Fotos: AMB/Manuel Almeida/CNART
Desenhos: Fernando Barbosa/CNART
4 comentários:
Ironias. Ou talvez não. Só provavelmente o património religioso será salvo deste atentado chamado "Barragem do Baixo Sabor", trasladado para longe do grande dilúvio que os novos deuses impõem, desta vez porque, certamente, os animais (vivos e de pedra) se terão comportado mal na Terra (no seu infinito saber, Eles saberão porquê). Mas só a fracção "moderna" e a que respeita os vivos: capelas, cemitérios, ... Deuses tolerantes com o Deus católico, claro está. Mas informados o suficiente para saberem que não houve deuses antes d'Eles e do Outro. Estes deuses têm cursos de formação, dominam o inglês e sabem que não são Eles os mesmos a quem os que em tempos idos rabiscaram as rochas "reportavam" (é assim que eles falam, pós-cursos de formação). Os rabiscadores não oravam ao Deus certo. Eram, coitados, (seres) tão antigos, que não podiam saber que a Entidade a quem temiam e a quem pediam e a quem ofereciam não era a real. Só os que vieram muito depois alcançaram conhecê-l'O.
Mas os actuais são também deuses progressistas, avaliadores das reais necessidades, cientes das inadequações ao Portugal e ao Mundo Moderno de minudências como a Arca de Noé, colossal navio pilotado por personagem simpática mas irrealista num país que se quer moderno. Se "vivo" no Portugal actual, Noé seria, aos olhos d'Eles, um excedentário. E colocado no quadro respectivo.
Quando se afirma, como hoje se ouviu da boca de Mário Lino a propósito do aeroporto de Alcochete e sabendo-se que, pelos vistos, a obra vai começar antes de terminados os estudos de impacto ambiental, que "todos os cuidados ambientais vão ser tomados", percebe-se (ou continua-se a perceber) que nada disto é sério. Quando se ouve o Ministro do Ambiente e do Ordenamento do Território culpabilizar os ambientalistas pelo atraso na criação do centro de recuperação do lince-ibérico (que, recorde-se, surgiu como "medida de compensação" pela construção da barragem de Odelouca, construção essa que se atrasou graças às acções em tribunal interpostas pelo movimento ambientalista contra a barragem precisamente por... situar-se em território de ocorrência do lince...) e tudo fica na mesma, percebe-se que nada disto é sério.
Quando se desvaloriza e se abandona e se destrói desta forma o património único, irrepetível por definição, percebe-se que nada disto é sério.

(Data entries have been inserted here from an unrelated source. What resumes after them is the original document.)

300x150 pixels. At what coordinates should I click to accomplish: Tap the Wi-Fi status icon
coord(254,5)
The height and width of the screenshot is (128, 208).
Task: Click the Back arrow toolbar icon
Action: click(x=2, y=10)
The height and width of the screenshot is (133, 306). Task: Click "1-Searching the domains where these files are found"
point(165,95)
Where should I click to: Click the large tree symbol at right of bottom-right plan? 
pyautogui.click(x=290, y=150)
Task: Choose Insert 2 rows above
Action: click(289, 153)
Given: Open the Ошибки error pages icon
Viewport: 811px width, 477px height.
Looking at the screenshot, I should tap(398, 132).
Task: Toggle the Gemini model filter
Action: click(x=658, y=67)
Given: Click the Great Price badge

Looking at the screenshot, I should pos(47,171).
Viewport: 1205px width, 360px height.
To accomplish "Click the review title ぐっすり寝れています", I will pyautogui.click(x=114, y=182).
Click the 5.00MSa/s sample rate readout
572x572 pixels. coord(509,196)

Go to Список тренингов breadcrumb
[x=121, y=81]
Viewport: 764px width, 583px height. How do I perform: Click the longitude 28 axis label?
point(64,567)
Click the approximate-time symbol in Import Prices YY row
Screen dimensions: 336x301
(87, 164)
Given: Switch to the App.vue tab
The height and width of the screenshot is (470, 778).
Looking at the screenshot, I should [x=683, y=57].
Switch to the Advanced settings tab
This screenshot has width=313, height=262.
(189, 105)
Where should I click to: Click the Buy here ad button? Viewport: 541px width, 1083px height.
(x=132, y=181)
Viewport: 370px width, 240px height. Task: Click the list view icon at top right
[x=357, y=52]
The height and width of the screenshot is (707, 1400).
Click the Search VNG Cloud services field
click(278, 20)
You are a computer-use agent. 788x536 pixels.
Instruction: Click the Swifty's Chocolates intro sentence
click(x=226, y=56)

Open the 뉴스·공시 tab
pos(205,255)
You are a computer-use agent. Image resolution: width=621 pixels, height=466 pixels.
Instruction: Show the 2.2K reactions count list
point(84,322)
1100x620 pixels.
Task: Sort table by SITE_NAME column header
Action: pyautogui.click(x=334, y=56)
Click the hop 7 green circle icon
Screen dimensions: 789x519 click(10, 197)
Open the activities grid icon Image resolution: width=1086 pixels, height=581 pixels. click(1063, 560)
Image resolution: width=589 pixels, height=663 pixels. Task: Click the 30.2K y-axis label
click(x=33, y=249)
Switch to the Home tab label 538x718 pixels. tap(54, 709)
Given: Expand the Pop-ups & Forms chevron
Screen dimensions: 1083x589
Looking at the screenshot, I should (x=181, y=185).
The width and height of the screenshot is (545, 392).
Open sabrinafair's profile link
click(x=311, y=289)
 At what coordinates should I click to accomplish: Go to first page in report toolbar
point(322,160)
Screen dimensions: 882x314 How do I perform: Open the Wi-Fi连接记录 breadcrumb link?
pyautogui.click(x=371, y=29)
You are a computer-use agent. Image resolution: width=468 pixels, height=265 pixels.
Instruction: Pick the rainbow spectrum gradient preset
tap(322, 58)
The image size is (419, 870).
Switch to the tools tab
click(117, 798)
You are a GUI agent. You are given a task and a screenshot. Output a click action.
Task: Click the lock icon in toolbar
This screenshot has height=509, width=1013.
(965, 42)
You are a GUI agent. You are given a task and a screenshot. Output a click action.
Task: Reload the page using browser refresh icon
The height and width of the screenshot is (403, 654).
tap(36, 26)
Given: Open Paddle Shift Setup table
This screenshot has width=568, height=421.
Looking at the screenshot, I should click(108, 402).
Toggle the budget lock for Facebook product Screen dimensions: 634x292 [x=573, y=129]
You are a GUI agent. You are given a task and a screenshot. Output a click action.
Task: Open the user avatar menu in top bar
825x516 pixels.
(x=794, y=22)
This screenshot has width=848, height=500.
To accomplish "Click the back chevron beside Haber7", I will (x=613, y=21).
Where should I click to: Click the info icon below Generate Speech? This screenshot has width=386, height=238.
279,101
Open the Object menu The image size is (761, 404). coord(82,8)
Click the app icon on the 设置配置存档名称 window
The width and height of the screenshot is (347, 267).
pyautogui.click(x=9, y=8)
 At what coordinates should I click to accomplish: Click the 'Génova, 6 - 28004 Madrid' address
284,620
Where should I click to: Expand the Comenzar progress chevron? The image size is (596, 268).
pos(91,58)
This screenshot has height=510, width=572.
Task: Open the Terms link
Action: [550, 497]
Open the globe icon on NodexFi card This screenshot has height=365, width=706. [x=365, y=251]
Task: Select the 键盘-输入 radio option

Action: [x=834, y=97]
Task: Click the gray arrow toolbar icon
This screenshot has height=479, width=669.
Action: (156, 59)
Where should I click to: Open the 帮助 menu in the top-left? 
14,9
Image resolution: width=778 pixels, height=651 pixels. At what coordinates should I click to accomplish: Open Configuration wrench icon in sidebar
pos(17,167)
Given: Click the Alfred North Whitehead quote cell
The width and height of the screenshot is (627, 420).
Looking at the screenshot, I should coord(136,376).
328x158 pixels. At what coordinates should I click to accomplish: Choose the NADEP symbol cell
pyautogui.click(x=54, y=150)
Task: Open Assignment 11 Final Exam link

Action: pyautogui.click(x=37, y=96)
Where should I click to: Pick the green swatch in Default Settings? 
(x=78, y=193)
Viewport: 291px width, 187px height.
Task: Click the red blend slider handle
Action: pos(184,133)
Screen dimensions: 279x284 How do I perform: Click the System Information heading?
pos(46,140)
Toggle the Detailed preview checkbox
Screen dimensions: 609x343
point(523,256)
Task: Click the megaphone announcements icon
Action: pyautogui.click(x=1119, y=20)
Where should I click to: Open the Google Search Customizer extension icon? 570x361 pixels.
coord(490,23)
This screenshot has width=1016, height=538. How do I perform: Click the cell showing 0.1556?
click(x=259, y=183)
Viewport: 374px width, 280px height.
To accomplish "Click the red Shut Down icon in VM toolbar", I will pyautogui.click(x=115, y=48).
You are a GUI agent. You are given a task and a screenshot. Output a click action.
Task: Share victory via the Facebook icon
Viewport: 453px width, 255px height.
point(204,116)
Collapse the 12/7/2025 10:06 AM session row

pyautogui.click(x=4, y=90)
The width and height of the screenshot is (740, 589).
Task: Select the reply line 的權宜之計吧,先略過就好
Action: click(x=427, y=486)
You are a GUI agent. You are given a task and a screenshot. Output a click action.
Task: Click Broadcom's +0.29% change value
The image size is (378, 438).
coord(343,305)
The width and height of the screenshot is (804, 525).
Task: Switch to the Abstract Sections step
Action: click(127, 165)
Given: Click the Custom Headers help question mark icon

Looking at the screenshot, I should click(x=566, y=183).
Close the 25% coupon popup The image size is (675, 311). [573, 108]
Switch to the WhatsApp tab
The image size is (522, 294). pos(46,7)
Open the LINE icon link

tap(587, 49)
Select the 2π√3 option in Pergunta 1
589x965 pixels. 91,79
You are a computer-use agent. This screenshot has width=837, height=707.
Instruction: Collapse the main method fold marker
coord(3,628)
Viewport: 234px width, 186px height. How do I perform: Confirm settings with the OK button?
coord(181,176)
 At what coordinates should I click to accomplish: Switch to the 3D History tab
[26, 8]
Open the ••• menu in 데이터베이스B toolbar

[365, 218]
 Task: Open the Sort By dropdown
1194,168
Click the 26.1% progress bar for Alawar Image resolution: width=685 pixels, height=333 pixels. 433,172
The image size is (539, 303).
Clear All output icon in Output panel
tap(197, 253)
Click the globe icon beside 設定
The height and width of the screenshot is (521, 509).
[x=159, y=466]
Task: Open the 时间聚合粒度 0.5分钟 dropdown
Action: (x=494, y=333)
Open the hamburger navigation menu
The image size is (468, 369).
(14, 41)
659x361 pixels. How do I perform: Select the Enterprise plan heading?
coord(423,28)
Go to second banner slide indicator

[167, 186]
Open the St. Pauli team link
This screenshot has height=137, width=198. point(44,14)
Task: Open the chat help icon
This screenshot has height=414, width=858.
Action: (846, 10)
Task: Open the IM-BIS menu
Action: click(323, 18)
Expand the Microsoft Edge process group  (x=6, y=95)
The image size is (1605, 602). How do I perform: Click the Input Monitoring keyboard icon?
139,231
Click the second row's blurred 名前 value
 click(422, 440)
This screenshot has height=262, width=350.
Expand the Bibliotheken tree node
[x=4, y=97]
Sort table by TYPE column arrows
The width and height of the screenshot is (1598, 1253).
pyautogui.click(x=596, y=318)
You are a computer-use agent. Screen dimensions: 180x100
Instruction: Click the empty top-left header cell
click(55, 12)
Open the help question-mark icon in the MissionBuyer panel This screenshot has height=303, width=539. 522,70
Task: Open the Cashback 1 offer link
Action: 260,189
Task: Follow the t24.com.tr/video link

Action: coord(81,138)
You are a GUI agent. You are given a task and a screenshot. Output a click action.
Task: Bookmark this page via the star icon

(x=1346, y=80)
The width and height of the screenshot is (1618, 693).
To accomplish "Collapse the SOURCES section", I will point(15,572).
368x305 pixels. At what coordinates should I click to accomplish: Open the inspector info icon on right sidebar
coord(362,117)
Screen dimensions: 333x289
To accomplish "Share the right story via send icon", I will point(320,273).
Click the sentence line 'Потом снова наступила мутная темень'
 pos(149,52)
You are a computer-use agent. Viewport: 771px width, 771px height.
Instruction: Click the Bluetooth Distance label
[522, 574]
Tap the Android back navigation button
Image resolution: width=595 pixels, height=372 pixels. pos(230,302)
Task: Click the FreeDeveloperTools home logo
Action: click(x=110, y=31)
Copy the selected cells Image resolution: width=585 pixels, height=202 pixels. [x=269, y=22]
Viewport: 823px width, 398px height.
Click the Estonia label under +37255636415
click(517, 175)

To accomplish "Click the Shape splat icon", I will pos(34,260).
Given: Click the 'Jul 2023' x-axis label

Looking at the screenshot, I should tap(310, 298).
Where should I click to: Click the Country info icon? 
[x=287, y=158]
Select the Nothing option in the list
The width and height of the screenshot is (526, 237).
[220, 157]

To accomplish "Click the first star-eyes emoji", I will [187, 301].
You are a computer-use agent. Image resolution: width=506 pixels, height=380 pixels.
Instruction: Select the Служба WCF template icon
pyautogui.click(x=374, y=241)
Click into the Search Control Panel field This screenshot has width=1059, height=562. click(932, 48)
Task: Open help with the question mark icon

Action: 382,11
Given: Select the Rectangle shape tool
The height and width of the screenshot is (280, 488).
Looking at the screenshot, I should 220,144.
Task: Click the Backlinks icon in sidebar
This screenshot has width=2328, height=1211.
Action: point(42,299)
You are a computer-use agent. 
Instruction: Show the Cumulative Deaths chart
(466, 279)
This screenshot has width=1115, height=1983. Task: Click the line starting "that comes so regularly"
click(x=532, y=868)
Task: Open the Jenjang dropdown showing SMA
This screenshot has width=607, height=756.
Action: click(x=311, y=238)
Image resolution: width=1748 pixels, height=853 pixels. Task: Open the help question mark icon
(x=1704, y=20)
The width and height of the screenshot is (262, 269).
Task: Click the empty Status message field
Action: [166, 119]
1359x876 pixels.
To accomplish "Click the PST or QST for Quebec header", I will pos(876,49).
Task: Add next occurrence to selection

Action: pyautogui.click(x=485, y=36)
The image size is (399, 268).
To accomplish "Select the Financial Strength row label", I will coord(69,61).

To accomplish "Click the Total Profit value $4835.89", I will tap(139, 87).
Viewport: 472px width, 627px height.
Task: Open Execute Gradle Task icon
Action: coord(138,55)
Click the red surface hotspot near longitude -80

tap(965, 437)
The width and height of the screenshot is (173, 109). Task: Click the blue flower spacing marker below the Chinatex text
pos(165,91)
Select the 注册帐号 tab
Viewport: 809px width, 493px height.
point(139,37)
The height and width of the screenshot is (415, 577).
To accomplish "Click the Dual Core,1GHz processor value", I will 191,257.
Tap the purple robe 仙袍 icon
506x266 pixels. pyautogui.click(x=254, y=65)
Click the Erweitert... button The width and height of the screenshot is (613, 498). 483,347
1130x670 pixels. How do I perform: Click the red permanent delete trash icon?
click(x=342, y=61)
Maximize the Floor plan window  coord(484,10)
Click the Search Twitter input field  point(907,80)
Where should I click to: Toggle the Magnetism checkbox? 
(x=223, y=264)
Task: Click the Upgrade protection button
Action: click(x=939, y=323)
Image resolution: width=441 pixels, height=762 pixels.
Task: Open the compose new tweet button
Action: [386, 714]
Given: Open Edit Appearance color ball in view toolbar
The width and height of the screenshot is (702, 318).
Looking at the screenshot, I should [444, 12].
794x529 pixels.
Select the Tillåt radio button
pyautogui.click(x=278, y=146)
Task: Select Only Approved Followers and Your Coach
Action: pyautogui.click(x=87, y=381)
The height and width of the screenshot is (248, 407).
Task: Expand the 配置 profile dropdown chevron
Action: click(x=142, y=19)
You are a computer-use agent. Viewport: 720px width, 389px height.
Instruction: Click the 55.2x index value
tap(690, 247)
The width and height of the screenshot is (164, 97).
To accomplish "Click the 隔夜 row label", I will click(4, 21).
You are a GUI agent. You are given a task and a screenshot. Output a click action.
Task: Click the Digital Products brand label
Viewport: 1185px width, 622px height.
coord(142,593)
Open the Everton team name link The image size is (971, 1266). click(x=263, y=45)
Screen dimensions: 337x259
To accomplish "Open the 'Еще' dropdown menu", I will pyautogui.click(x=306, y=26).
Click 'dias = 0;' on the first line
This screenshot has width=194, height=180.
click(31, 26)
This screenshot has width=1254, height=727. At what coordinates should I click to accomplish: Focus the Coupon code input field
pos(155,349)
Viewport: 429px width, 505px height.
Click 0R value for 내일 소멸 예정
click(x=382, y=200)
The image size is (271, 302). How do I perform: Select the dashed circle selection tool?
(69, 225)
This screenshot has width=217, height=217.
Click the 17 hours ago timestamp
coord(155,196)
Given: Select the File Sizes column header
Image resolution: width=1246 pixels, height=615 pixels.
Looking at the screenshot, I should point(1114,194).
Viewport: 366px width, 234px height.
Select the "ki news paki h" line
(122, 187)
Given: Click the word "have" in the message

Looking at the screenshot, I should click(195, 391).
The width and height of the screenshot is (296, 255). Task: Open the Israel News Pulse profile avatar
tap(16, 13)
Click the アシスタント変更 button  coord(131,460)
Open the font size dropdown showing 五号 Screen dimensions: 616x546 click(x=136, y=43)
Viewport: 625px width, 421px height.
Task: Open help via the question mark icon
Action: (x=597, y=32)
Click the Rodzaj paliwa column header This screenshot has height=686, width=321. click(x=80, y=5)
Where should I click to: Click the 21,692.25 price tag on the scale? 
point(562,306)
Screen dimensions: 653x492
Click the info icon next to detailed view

Estes deuses modernos não são, porém, insensíveis. A seu tempo formarão um cortejo de Pastores que, nos púlpitos de seus indestrutíveis templos, cuidarão de orientar e reconfortar os infelizes que valorizam/valorizaram estas coisas do passado. Lá estaremos, António.
Caro Dr. Martinho Baptista, a propósito de barragens, tomei a liberdade de colocar um link para este seu post no Avenida Central (http://avenidacentral.blogspot.com/2008/10/dos-autarcas-do-interior-manuel.html).
Cordialmente,
Gonçalo Cruz
É triste que procurem apagar de forma selvagem tudo aquilo que pode dificultar a construção da barragem. O que conseguem algumas promessas de progresso!
De facto é triste ver o Vale do Sabor ser destruído desta maneira. Eu conheço relativamente bem este vale porque moro a meia dúzia de quilómetros do rio. Por isso sei muito bem o que se vai perder com a construção de mais uma barragem. Como aluno de Arqueologia da Universidade do Minho, com um interesse acrescido pela Pré-história antiga, já fiz as minhas prospecções nos painéis xistosos que se encontram num dos seus afluentes e porque já li alguma bibliografia do Dr. A. M. B., pude constatar que num deles havia centenas de incisões. De facto, não consigo explicar do que se trata. Não sei se o Dr. A. M. B. os identificou mas talvez fosse interessante dar uma "olhadela". Gostava, se for possível, de entrar em contacto consigo (via mail) para pedir algumas informações que gostaria de adquirir para que, numa das minhas próximas prospecções, fosse com mais certezas e até para, quem sabe um dia, eu partilhar as minhas informações consigo.